### [Aim of the task]
When the line containing "You are a GUI agent. The screenshot is 390×1900." appears in the entries below, begin printing there and stop after the line containing "Next (318, 1685)"; print each of those lines exactly and no other line.

### [Data]
--- --- ---
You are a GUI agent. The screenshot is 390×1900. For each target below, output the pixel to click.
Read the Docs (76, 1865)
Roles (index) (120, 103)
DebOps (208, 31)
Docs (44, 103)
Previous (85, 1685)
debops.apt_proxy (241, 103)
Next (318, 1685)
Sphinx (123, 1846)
--- --- ---
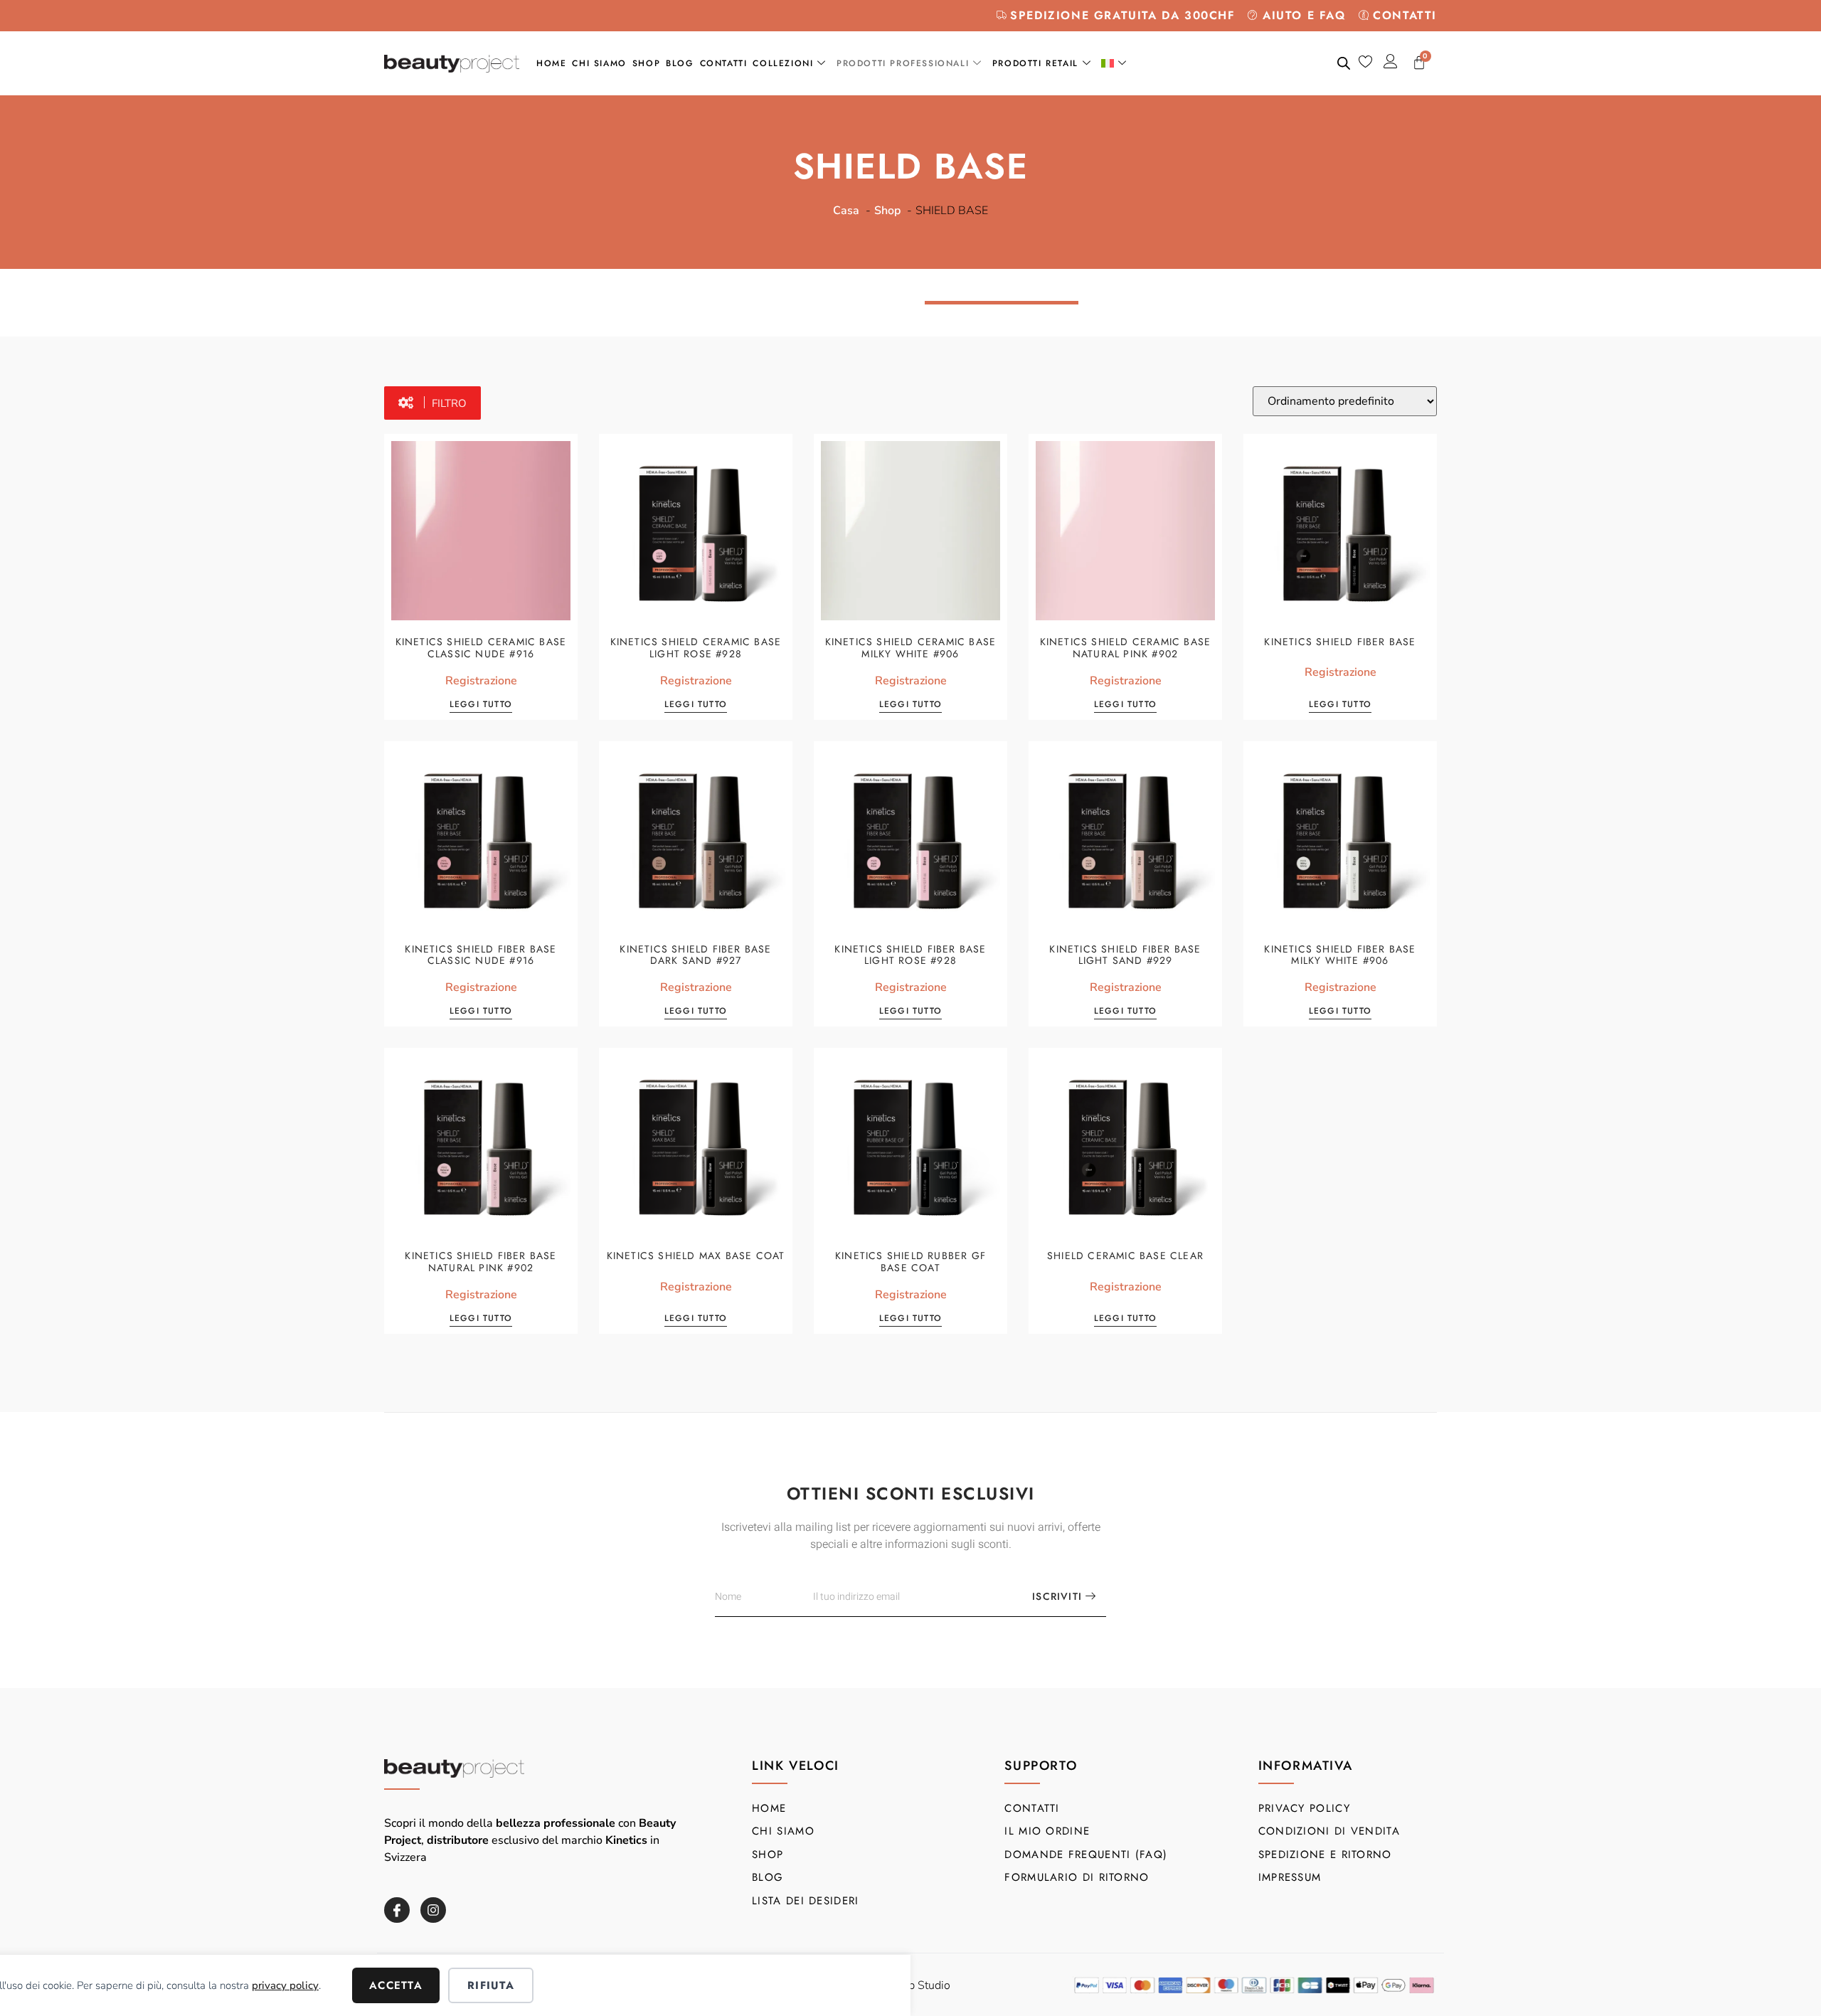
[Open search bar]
--- --- ---
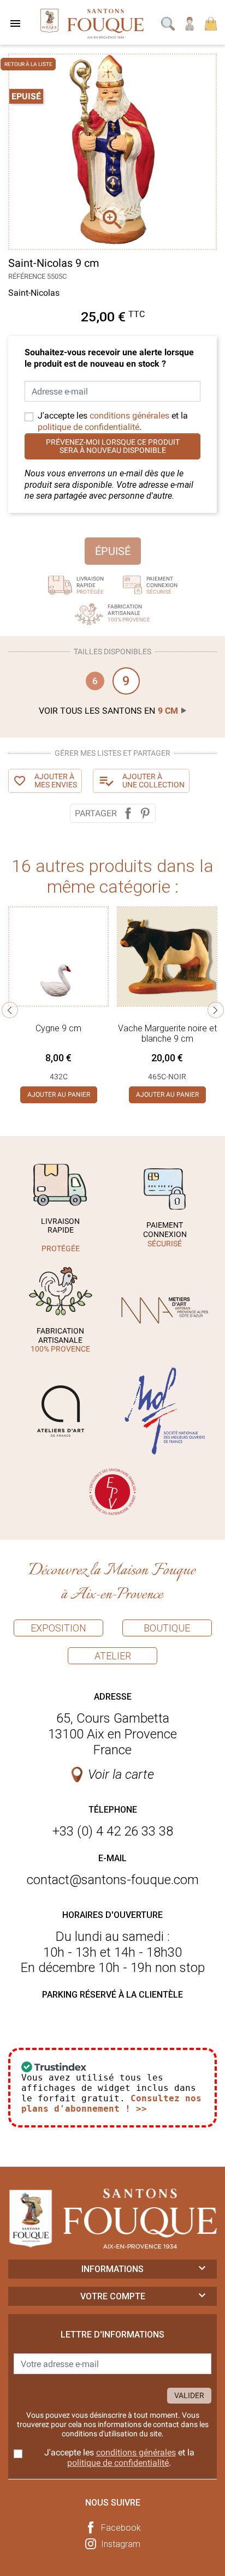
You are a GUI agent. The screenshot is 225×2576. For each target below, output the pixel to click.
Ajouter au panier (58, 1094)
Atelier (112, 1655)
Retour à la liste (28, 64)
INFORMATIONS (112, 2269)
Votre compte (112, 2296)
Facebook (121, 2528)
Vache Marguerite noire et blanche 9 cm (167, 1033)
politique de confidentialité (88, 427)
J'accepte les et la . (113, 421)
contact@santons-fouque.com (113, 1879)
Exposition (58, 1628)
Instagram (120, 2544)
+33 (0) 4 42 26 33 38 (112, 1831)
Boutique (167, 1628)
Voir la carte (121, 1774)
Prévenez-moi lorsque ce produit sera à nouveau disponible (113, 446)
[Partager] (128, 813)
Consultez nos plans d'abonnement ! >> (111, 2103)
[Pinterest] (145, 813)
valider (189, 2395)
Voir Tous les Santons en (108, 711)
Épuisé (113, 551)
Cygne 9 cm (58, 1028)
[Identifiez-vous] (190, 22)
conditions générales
--- --- ---
### [Worked solution]
You are a GUI agent. The screenshot is 390×1900. For each target below, output the pixel to click.
Read the Docs (76, 1865)
Roles (index) (120, 103)
DebOps (208, 31)
Docs (44, 103)
Previous (85, 1685)
debops.apt_proxy (241, 103)
Next (318, 1685)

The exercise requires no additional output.